9- Lá se foram sete décadas e meia, desde a edição histórica do livro Geografia da Fome, de Josué de Castro. Lá se perdem as metodologias de ensino de um Paulo Reglus Neves Freire, as incomparáveis lições de Celso Furtado, e aí vamos, sob a estratégia pós-2016, sob os preceitos nazifascistas e as pinceladas de ordem ultraliberal.

10- Eis o perfil deste projeto, tresloucado, meia-sola, sob a forma de ato político de recauchutagem, que teima em conspurcar os legítimos fundamentos da soberania econômica e as soluções de um construtivismo nacional promissor. No contexto, a despeito dos quase 190 mil mortos e dos 8 milhões de infectados, haverá quem faça restituir a sociedade civil a recente tragédia do arbítrio por simples auto exaltação. Assim, o ato político, orientado a perseguir e punir, vem sendo pensado com o intuito de recair, pesadamente, sobre os recentes movimentos sociais, na saúde, na educação, ou mesmo, nos movimentos “antifascistas” deflagrados pelas categorias policiais.

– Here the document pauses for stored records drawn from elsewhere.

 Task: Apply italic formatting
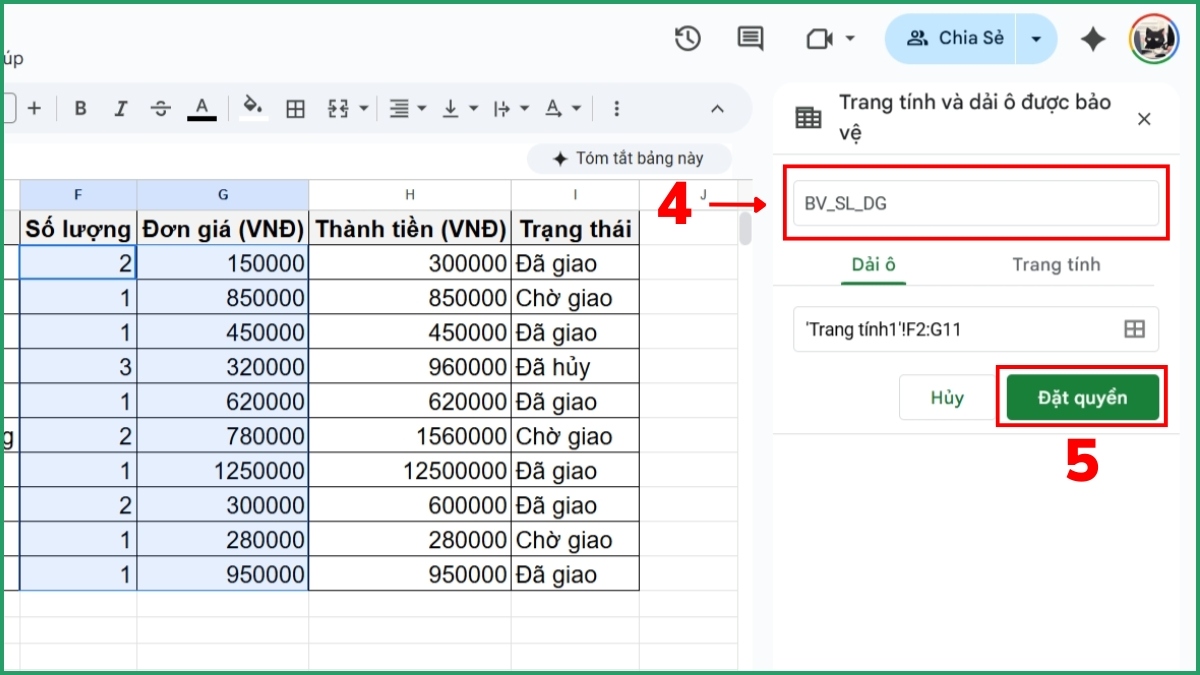pos(120,108)
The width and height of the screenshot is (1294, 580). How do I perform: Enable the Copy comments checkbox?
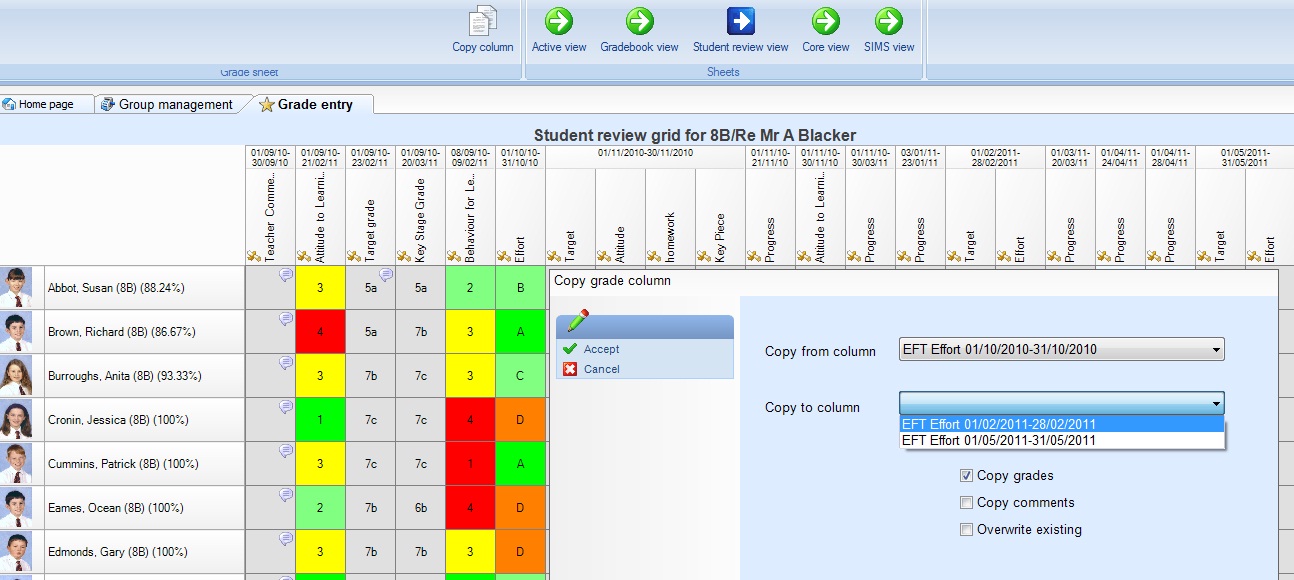pyautogui.click(x=966, y=503)
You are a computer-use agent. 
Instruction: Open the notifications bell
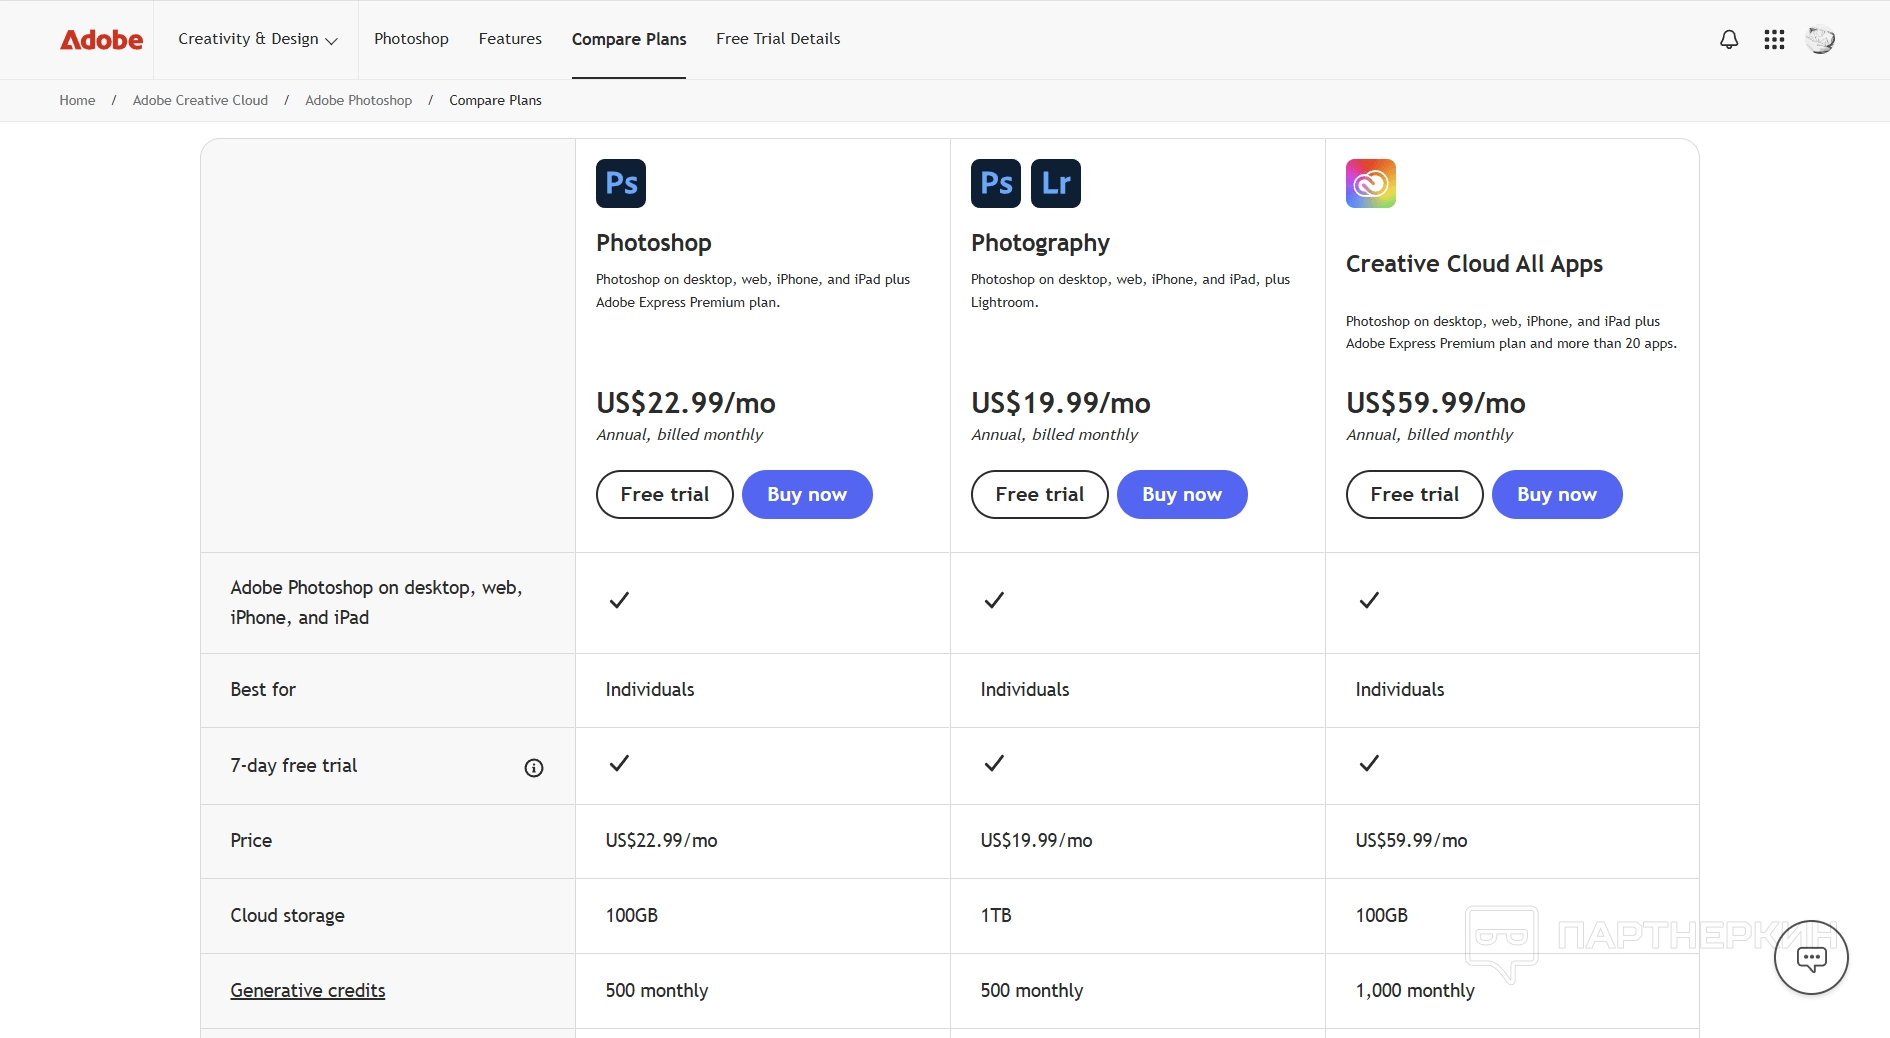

11- Disso se extrai uma única conclusão capaz de impedir qualquer crédito a estes bafejos “mudancistas”, de palanque, cujo discurso ribombante atrai para si a pecha do “coronelismo, enxada e voto”, do fisiologismo cartorial, ou do patriarcado das Casas Grandes contra a Senzala. Vejam-se o imobilismo conformista e a indolência dos quais estão a surgir soluções aviadas a mercê do surrado ato político e da enganosa arte da mídia local. O que se pode reiterar diante desses atos?

12- A precariedade de uma noção elementar de ética, o decoro público e o respectivo recato. Cada qual responde pelo consequente despreparo cultural e a deficitária fisionomia da dignidade. A aneuria do povo está a demandar a prática vertebral e redutora de uma progeria secular e crônica, geradora do envelhecimento precoce da população. Não restará dúvida quanto aos efeitos irreversíveis do ato político, como venha a assumir os segmentos do poder, diante da cidadania. Recorde-se a frase da filósofa: Abdicar de pensar também é crime.

* Sergio Muylaert é advogado e escritor. Membro efetivo do Instituto dos Advogados Brasileiros, ex-procurador-geral da Universidade de Brasília, foi vice-presidente da Comissão Nacional de Anistia do Ministério da Justiça e fundador e presidente da Associação Americana de Juristas (Brasília).